Data send back in response in this case, will for sure vary depending on the type of API you are building and for what it is used. Balance need to be found between providing enough info for end users to understand the error of their way, while also not helping bad actors with too much info. My suggestion would be either don't send any data in response body, or just send generic message "Invalid credentials" for all type of situations.
One more common thing that I see over and over again, is that not only we want to protect some data exposed, but that also some sets of data should be accessible only by certain roles. In this case when someone provided valid credentials, however requested data that shouldn't be accessed by that user 403 status code should be used.
One of common errors that I encounter over and over again is that status codes 401 and 403 are mixed, or only one of them used for both cases. There isn't really need for that, since they are intended for different situations.
Nowadays you don't see to often 404 page in web sites. It is either replaced by some nice page saying that page you were looking for don't exists or some other page is shown as the best guess from what you were looking for.
In the world of API it is still encountered often, however not always in the right places. Proper usage of HTTP status code 404 should be in case URL hit is incorrect, in other words end point doesn't exists.

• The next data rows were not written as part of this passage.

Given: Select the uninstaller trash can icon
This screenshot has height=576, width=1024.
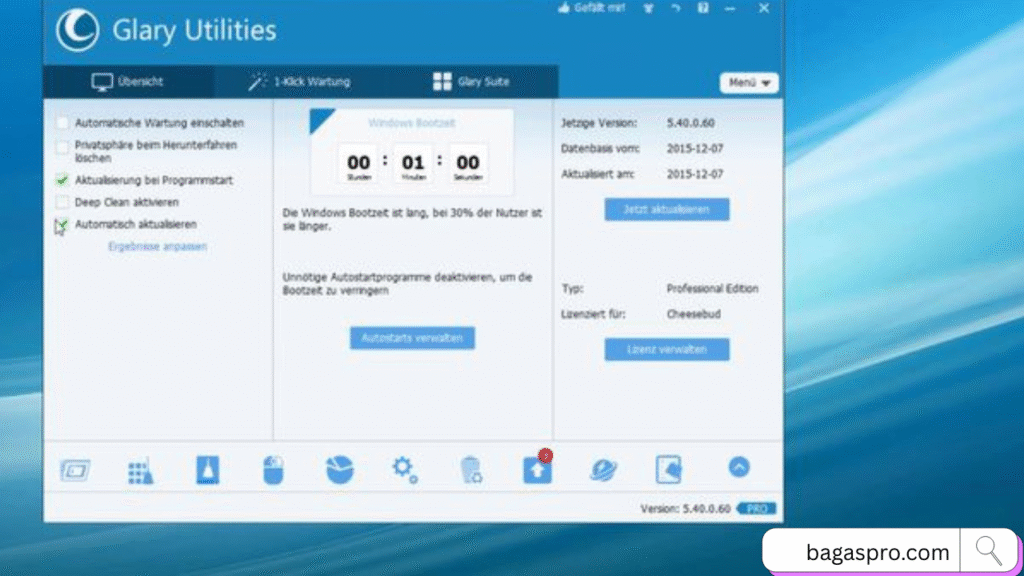Looking at the screenshot, I should [x=470, y=468].
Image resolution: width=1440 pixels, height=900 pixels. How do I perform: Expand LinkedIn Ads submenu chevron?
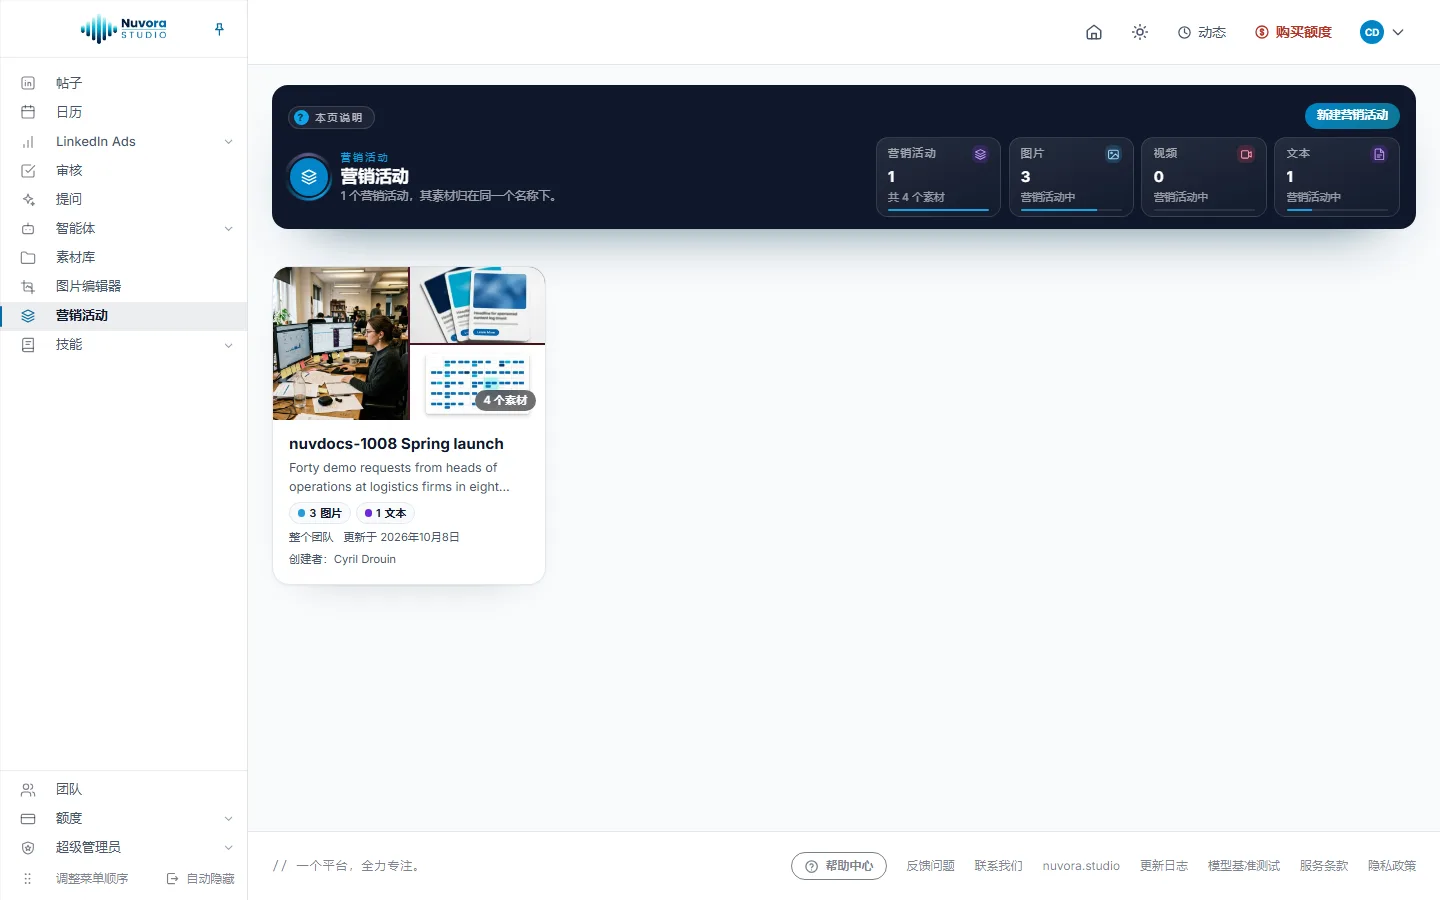[228, 141]
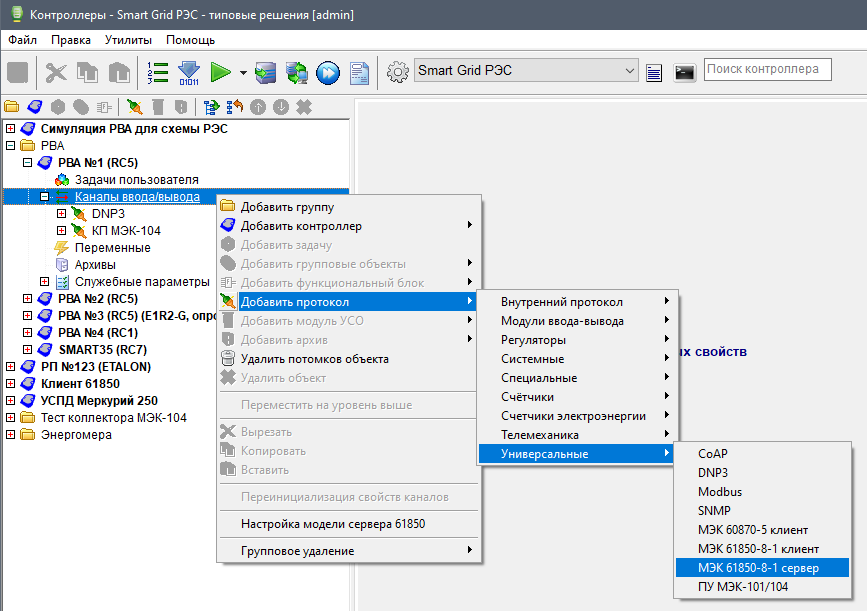Click the settings gear icon

[398, 71]
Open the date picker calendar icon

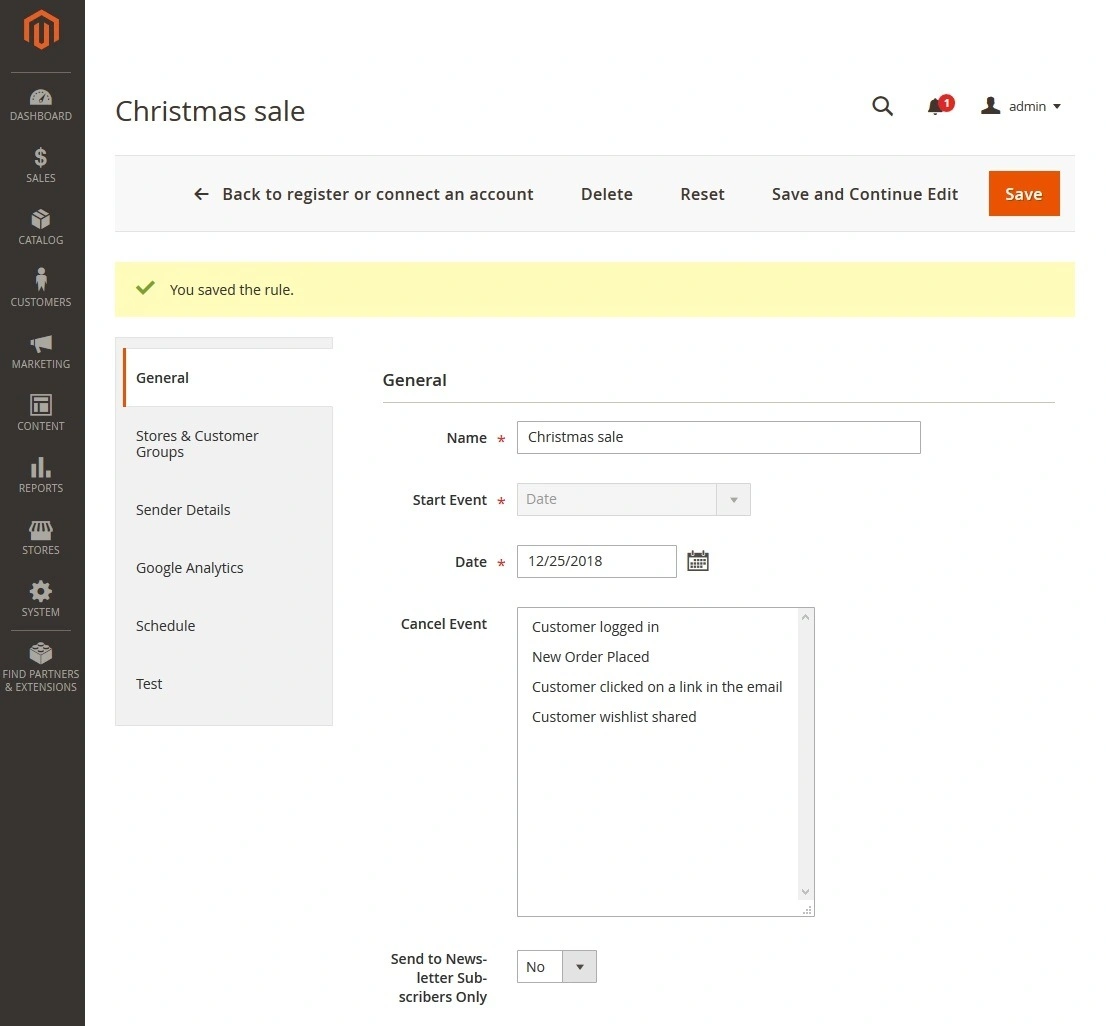click(x=697, y=560)
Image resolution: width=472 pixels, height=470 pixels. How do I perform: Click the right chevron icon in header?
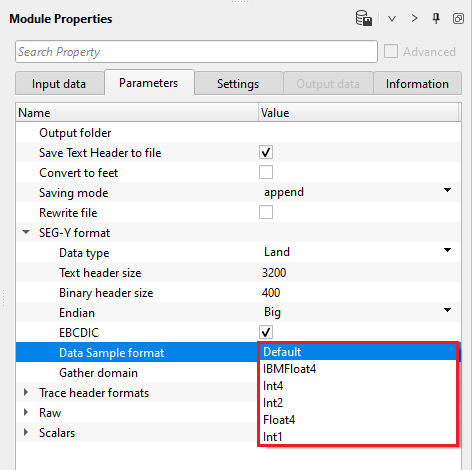[x=414, y=18]
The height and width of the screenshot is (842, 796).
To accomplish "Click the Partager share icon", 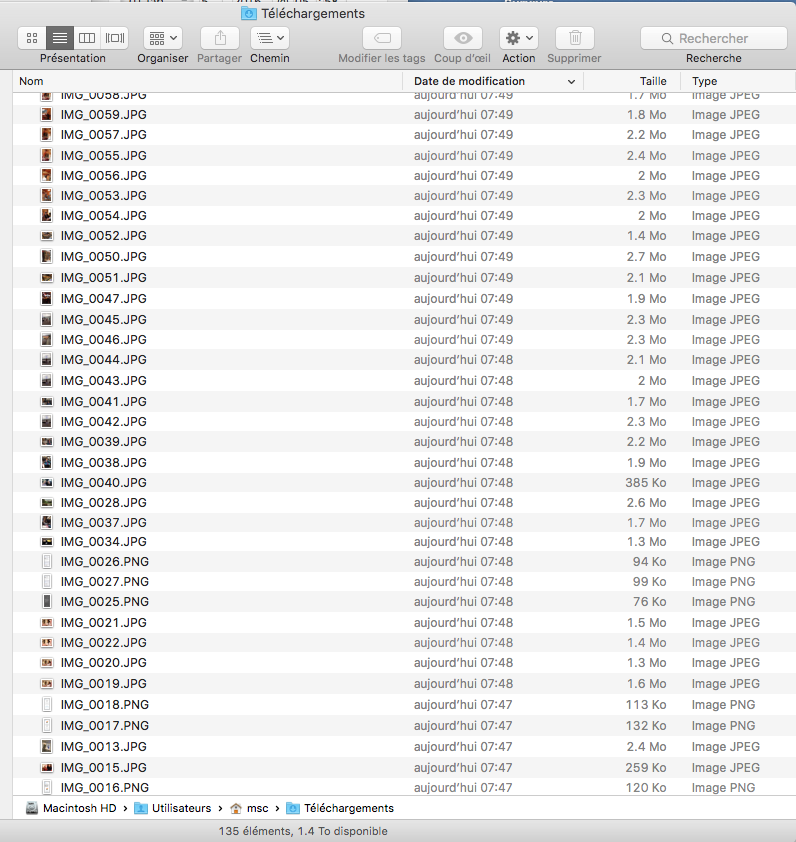I will click(219, 38).
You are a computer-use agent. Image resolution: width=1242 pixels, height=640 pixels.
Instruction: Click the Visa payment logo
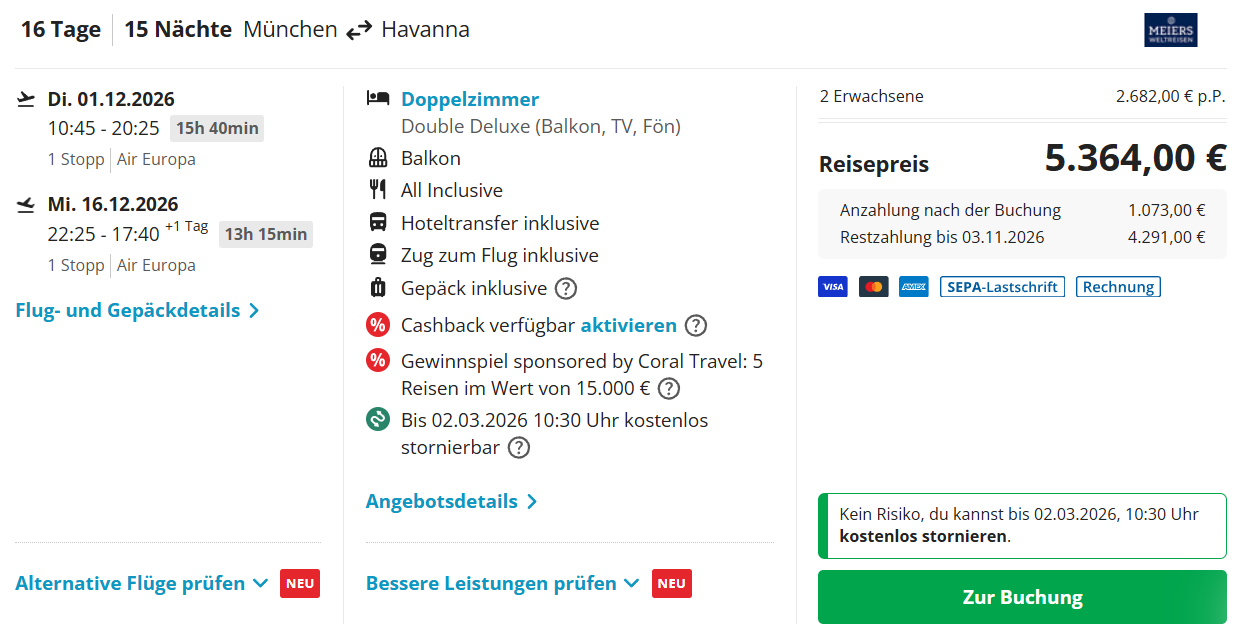click(832, 286)
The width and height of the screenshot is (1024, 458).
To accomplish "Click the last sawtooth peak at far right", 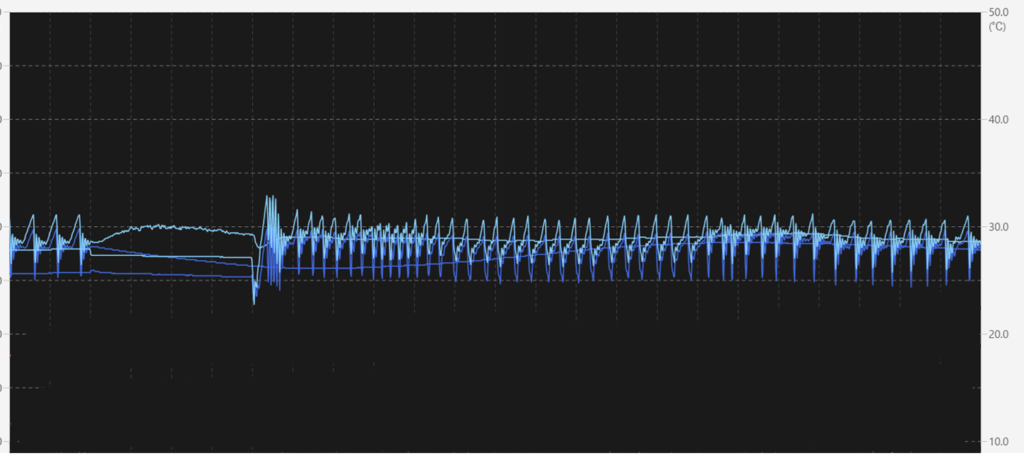I will click(x=966, y=218).
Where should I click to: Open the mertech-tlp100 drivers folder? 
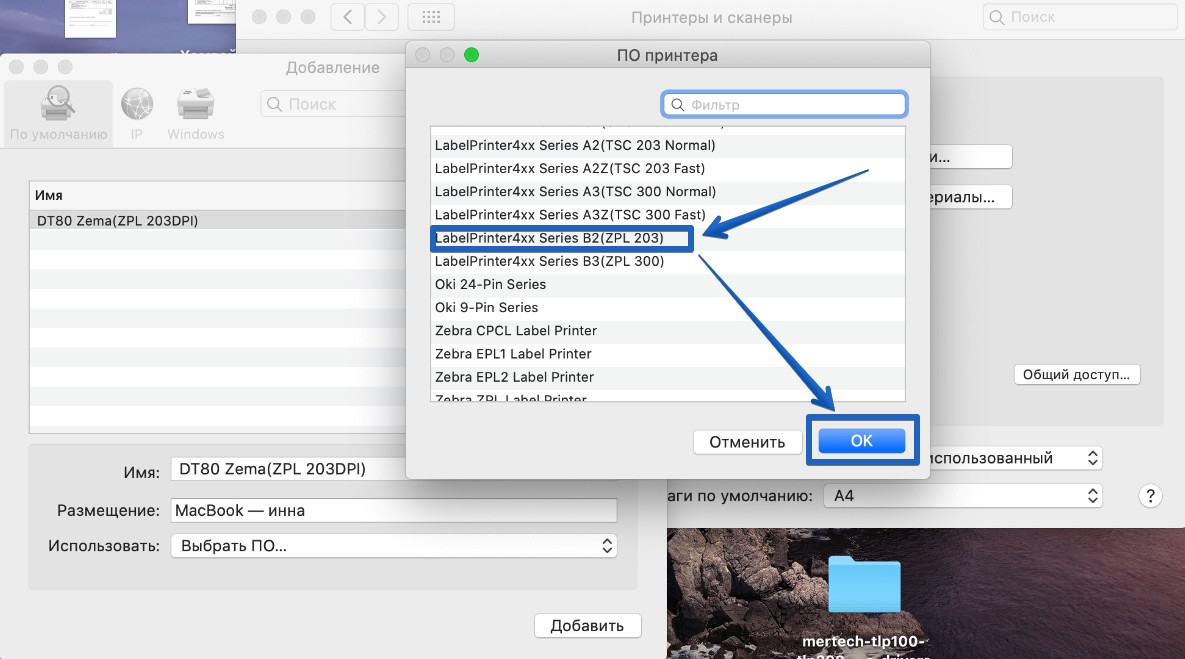[x=864, y=587]
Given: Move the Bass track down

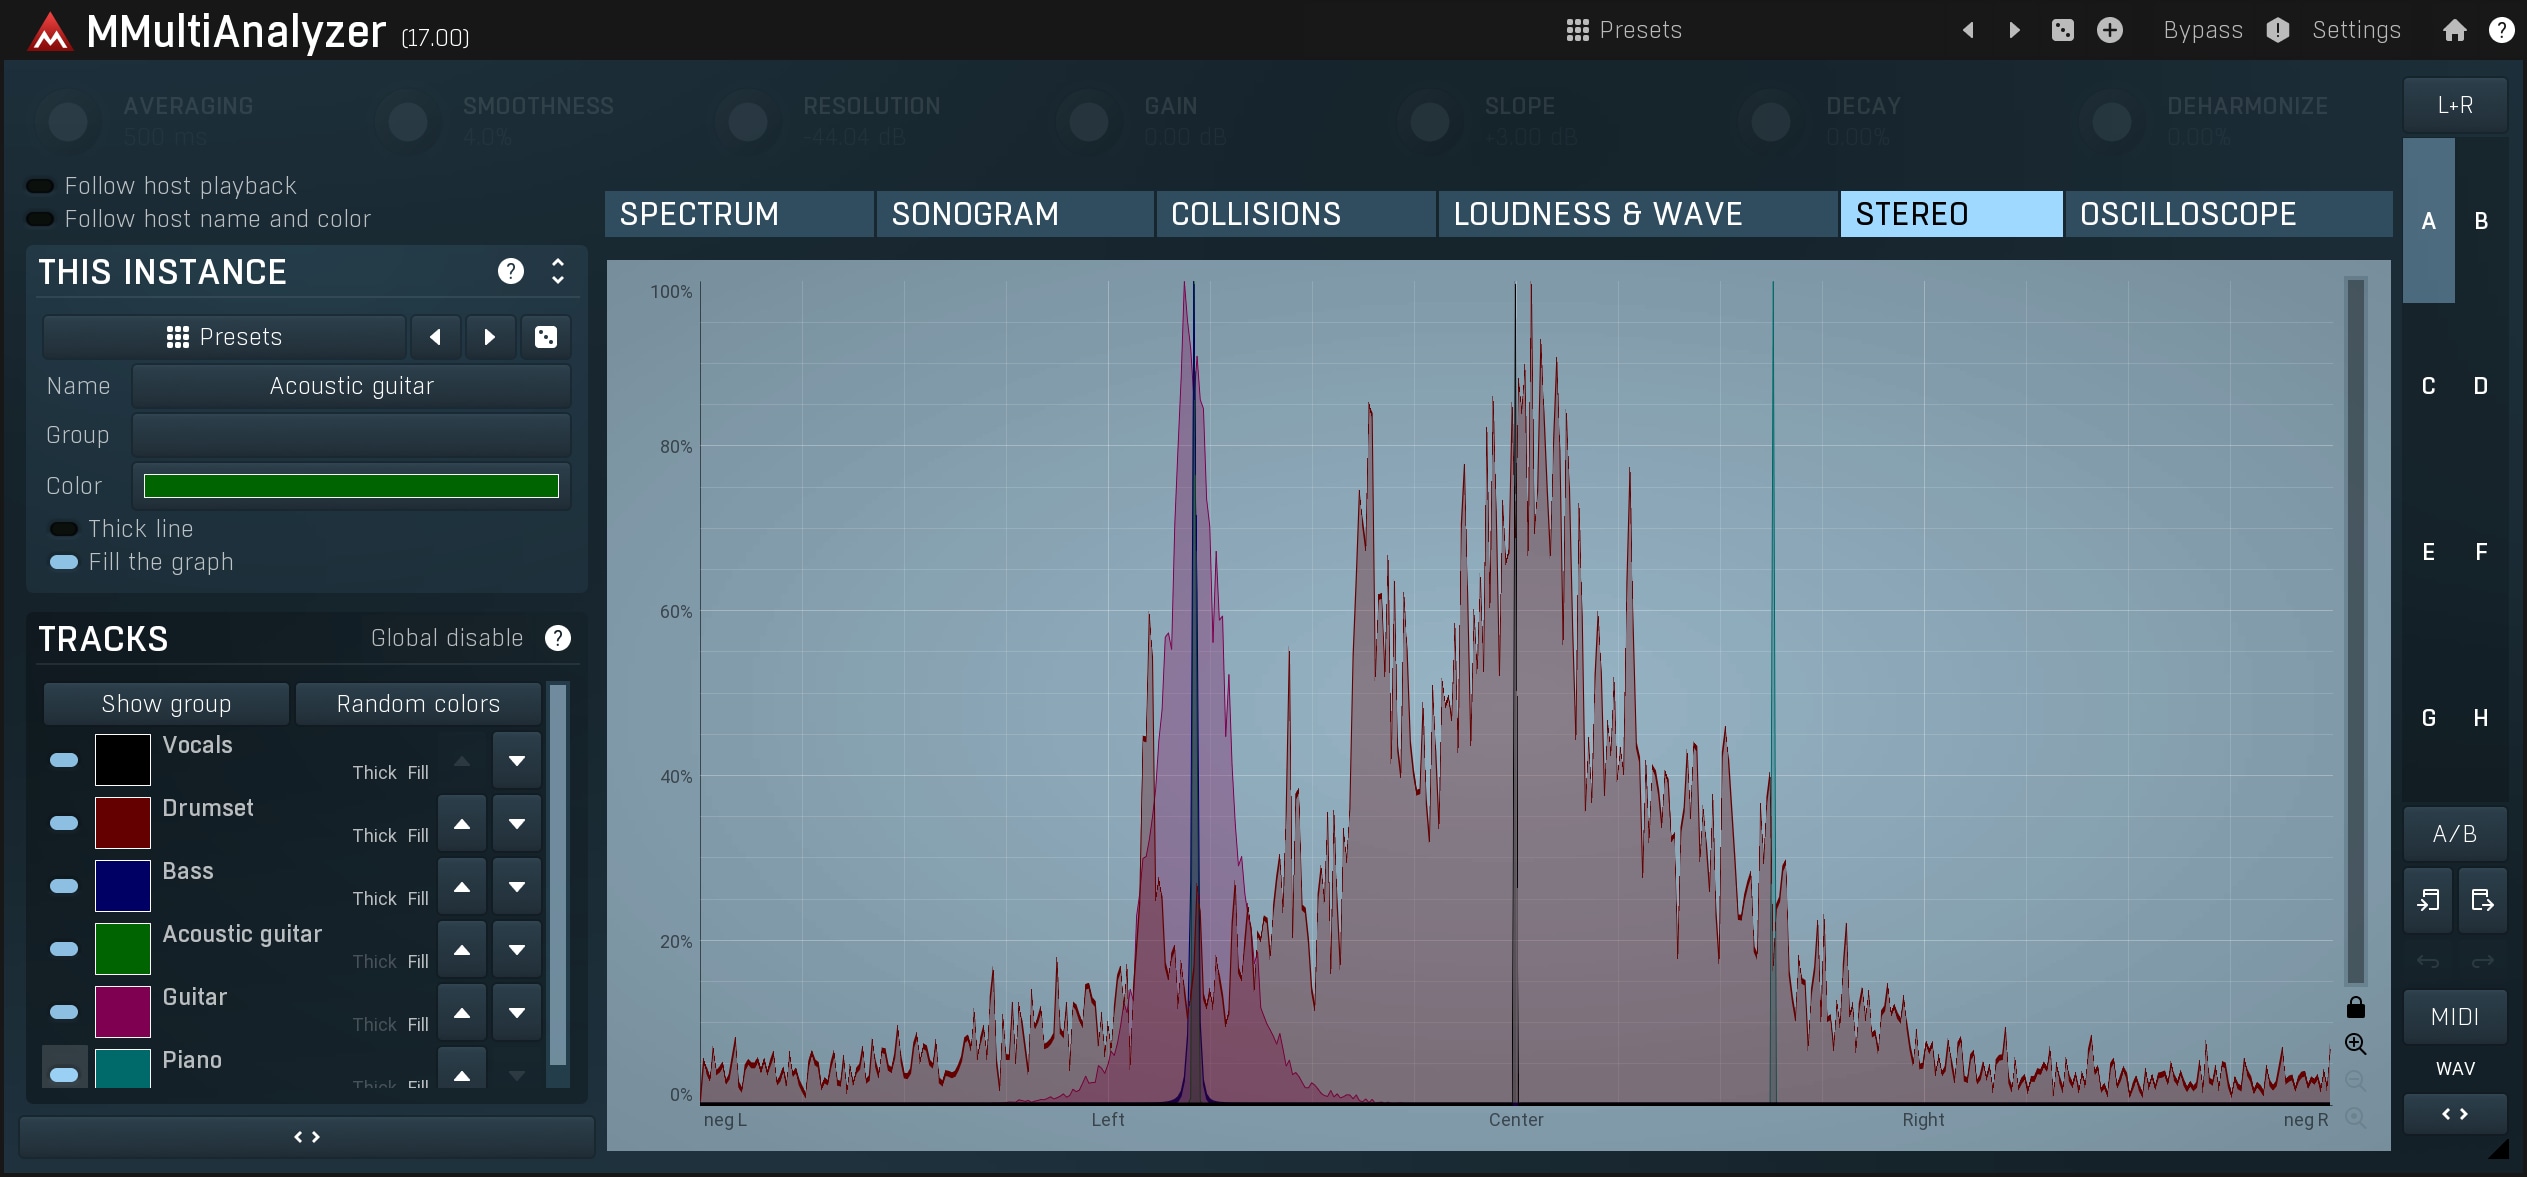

There are few edge cases that should be taken into account
$ curl <API>/jflajflajlfjalf
Should result in 404 since URL
Where it goes wrong is when people start sending back 404 in cases there is no data, while URL is correct one.
For example request
$ $ curl <API>/person?fist_name=jflajflajflajfla
We covered this use case above and as stated we either return 204, or 200 with empty object/list in response. Status 404 can't be used since URL
Let us now look at little different example. Let us assume that we can request person by id by creating request like this
$ curl <API>/persons/123
In this case person id is part of URL for request. If there is data, we should send data back and status code 200. However, in case there is no data we should send 404, since there is no data and requested resource doesn't exists, we can't retrieve data/resource using that URL. HTTP status code 404 is used for Resource Not Found, so in case there is no Person with ID equal to 123 URL will not contain resource/data, and 404 is correct response.
Keep this in mind when designing API and ways to request data. Also, keep in mind that usually there are multiple layers between your API and consumer, and there can be cashing and optimization happening at any of them. Not all of them will be in your control. For example, if your API is called from front end code in browser, and some response return 404, there is good chance that call to that same URL will not happen from browser for some time, and instead it will be short-circuited to 404.
I am true believer, that no mater what is thrown at our applications, they should never crash or display error to the end user. Similar approach in my mind should be taken, also in the case of API's. No matter what is thrown at them, API's should do all in their power to response accordingly and provide appropriate status code. Status code 500 should be left as a last resort, for those edge cases that we haven't tough of and haven't covered yet.
HTTP status code 500 in the end means "Internal server error", so if it is produced it means there is use case or edge case that we haven't covered, and we should fix it ASAP.
It is good practice to have general understanding of which group of status codes are used for what, in that way it is easier to find the correct one and also validate if we are on the right track with existing ones.